[PROBLEM STATEMENT]
Your answer should consist of every line from the records that holds the string "tick".

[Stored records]
○ ○ ○

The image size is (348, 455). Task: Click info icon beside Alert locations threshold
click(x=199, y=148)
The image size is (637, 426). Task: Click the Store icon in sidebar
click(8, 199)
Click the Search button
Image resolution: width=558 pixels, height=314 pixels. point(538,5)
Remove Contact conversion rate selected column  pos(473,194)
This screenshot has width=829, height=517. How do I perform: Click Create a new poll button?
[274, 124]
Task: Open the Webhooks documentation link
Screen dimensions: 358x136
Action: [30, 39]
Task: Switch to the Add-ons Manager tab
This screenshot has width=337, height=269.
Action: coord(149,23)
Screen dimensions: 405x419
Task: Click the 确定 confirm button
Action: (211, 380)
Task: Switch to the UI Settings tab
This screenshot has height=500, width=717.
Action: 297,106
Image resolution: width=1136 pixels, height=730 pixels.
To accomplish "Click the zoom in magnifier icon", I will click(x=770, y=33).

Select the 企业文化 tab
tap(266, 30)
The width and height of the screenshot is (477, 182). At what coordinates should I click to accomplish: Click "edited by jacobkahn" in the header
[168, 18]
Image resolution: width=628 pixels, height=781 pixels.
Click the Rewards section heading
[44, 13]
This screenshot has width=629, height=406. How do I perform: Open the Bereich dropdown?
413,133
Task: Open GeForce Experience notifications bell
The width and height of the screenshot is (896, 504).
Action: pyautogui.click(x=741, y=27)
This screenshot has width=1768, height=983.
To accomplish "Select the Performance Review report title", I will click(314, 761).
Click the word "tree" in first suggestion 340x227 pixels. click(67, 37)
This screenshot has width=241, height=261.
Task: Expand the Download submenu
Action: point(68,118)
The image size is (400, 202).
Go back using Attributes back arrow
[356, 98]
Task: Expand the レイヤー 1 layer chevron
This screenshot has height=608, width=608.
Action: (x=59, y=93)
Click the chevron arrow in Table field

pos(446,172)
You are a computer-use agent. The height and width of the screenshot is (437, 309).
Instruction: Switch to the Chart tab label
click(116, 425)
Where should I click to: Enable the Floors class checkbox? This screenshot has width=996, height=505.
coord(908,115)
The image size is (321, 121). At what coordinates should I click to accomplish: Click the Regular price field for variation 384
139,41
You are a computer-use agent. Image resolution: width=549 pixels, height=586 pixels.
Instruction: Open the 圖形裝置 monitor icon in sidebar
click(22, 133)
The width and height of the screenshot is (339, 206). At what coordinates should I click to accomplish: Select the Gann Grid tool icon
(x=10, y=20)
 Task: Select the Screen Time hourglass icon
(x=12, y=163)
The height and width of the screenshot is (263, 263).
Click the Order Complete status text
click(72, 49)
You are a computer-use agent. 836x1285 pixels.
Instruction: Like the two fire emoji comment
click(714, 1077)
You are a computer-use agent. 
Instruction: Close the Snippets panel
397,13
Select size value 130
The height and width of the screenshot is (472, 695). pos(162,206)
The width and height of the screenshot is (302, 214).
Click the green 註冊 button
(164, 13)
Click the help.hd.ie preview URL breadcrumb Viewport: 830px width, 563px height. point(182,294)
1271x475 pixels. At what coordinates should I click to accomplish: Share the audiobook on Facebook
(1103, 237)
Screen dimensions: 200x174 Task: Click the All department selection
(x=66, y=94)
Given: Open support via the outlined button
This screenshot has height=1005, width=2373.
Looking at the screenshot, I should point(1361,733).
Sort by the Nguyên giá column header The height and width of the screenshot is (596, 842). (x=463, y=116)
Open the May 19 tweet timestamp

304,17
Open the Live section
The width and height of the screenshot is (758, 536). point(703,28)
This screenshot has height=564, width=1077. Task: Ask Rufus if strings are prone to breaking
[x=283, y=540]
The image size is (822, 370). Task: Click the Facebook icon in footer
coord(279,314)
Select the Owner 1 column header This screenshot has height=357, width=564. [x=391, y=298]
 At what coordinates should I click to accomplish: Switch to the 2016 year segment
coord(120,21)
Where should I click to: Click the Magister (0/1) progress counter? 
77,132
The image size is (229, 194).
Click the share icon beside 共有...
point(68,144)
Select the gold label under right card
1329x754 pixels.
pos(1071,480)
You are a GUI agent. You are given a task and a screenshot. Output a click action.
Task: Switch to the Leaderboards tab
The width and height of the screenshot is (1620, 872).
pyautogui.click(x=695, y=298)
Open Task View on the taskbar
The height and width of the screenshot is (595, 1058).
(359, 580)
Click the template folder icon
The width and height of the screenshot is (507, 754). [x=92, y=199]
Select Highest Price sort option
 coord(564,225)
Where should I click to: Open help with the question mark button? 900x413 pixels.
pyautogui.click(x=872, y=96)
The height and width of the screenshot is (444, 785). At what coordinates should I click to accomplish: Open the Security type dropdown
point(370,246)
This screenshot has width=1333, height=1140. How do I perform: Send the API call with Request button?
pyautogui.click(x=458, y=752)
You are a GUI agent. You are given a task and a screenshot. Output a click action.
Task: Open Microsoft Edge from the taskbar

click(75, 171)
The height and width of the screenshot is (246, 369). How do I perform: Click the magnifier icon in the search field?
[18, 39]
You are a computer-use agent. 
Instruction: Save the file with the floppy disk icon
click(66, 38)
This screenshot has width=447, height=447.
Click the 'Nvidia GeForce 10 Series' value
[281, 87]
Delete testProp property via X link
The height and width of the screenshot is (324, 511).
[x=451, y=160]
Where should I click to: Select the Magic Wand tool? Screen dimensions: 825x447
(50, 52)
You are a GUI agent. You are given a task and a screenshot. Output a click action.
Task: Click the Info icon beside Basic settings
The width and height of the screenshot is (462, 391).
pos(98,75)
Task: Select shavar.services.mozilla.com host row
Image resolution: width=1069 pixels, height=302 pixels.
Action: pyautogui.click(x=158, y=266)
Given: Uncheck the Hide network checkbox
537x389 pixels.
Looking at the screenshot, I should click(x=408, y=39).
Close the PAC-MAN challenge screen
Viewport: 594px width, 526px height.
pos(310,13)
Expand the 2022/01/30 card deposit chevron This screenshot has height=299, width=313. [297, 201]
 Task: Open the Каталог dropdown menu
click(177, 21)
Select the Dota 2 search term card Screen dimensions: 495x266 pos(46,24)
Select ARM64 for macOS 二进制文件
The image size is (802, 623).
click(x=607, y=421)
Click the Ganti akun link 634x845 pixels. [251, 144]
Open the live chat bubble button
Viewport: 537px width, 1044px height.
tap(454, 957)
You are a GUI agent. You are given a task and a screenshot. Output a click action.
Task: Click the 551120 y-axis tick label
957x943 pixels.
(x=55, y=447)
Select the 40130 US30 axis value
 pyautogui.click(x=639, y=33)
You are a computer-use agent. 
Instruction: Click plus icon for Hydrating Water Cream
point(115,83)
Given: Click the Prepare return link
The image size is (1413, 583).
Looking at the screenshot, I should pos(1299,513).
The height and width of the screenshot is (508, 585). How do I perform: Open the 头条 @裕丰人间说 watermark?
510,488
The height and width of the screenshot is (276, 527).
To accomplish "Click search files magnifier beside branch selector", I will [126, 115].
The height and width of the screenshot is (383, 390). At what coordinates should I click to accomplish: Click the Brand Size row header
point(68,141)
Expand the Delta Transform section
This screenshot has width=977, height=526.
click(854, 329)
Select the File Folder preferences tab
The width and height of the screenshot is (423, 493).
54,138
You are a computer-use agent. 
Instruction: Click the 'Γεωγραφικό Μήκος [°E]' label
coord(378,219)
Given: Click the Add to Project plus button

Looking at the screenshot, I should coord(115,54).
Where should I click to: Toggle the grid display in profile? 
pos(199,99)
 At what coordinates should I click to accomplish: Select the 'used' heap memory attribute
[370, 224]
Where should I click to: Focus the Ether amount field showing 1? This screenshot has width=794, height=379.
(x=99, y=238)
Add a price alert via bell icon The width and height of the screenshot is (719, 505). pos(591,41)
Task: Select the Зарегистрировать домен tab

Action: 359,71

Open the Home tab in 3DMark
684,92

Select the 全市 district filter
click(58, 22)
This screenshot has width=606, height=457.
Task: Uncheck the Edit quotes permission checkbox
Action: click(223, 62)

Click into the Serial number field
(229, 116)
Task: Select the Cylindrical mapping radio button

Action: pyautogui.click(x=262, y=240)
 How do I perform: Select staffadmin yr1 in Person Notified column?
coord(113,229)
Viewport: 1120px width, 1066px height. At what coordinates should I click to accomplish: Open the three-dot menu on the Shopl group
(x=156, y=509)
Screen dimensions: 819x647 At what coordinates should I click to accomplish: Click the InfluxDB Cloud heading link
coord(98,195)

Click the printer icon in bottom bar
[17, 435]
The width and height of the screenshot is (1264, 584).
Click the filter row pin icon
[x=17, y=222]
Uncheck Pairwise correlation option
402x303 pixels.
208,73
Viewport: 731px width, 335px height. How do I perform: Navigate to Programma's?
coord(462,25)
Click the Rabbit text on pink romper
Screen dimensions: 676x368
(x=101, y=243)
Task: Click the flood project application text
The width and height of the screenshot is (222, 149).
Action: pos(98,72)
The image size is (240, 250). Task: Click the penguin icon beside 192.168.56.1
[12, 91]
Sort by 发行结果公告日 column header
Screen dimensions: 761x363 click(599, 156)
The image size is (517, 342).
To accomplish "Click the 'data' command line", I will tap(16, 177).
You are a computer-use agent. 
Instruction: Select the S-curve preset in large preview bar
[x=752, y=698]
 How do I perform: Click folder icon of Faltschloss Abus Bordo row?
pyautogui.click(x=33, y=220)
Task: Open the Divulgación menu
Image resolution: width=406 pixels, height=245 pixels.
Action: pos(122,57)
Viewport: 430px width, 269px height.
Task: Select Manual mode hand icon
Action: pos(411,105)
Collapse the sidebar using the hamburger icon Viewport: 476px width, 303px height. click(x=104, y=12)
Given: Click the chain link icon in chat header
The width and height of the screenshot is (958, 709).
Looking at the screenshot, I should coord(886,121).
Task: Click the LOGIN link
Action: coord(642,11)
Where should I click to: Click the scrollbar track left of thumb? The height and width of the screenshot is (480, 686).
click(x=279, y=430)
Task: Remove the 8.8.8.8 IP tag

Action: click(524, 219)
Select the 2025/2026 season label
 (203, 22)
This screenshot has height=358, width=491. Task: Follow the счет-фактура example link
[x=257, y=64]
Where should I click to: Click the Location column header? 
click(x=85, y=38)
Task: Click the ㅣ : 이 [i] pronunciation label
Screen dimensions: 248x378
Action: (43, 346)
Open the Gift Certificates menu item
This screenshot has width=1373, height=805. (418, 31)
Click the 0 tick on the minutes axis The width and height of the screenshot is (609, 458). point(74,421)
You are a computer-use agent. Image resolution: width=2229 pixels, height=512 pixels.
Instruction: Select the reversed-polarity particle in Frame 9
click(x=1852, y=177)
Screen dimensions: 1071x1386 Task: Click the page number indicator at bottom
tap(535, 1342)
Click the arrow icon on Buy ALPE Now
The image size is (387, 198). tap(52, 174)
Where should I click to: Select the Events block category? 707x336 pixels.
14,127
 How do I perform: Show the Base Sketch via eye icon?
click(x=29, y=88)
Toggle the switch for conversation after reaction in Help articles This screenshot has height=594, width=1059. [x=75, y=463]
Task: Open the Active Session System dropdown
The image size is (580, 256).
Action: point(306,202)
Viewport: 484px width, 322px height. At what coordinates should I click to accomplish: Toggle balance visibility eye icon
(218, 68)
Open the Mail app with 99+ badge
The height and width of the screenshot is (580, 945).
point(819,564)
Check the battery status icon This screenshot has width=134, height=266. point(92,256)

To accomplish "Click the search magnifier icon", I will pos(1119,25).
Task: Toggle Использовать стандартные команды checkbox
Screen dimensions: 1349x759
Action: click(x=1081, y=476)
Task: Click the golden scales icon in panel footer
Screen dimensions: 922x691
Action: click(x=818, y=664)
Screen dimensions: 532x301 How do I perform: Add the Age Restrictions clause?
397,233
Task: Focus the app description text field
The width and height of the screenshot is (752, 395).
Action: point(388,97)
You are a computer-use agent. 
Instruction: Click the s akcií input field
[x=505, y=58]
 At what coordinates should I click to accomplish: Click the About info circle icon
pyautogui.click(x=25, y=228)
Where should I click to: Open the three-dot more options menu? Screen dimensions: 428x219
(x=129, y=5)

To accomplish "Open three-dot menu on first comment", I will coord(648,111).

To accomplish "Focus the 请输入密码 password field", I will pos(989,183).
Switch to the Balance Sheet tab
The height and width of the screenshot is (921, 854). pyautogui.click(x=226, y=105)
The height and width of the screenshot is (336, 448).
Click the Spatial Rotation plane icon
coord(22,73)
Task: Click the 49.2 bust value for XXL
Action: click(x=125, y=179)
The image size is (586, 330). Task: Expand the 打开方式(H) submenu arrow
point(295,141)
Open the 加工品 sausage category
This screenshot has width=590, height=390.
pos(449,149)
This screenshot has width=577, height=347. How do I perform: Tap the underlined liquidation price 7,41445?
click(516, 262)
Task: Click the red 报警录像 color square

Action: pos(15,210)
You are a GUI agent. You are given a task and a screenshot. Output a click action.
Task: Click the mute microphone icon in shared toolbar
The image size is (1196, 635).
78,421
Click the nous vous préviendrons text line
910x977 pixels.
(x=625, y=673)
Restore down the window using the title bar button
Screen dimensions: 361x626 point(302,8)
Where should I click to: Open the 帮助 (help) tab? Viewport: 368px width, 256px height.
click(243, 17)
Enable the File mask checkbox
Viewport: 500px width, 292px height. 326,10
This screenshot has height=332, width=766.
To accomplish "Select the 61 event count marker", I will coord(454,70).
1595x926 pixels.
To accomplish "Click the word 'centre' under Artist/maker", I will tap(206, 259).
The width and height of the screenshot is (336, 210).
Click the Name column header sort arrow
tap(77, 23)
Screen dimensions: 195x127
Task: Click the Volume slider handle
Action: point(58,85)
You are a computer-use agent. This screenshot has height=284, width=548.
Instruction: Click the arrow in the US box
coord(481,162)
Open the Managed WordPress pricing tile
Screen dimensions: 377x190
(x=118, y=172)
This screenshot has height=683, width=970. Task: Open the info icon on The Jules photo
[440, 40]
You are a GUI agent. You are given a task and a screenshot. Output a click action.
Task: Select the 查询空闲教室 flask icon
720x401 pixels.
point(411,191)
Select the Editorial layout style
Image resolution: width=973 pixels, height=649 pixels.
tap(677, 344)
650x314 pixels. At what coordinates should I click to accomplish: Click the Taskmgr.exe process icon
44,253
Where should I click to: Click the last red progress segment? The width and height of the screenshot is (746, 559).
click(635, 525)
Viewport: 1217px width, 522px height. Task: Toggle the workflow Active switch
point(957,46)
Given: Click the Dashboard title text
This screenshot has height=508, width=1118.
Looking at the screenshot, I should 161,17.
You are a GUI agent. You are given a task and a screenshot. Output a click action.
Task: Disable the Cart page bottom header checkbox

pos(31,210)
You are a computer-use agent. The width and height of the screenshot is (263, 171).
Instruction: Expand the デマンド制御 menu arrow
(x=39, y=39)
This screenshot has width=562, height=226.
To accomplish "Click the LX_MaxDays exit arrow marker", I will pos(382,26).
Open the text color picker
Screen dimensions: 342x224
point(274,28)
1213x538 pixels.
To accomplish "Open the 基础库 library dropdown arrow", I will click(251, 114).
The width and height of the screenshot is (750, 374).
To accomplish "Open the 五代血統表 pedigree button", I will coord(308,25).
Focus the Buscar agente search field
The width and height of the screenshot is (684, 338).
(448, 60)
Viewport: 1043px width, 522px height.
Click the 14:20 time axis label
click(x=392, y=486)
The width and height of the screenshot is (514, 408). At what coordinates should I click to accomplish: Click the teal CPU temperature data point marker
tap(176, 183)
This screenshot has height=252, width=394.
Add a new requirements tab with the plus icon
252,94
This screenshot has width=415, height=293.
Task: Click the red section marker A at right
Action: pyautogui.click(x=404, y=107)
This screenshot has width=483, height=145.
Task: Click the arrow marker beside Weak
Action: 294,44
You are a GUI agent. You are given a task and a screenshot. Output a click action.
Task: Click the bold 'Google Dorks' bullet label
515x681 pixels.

○ ○ ○

[EXERCISE OUTPUT]
Task: Click the 551120 y-axis tick label
Click the 0 tick on the minutes axis The width and height of the screenshot is (609, 458). point(74,421)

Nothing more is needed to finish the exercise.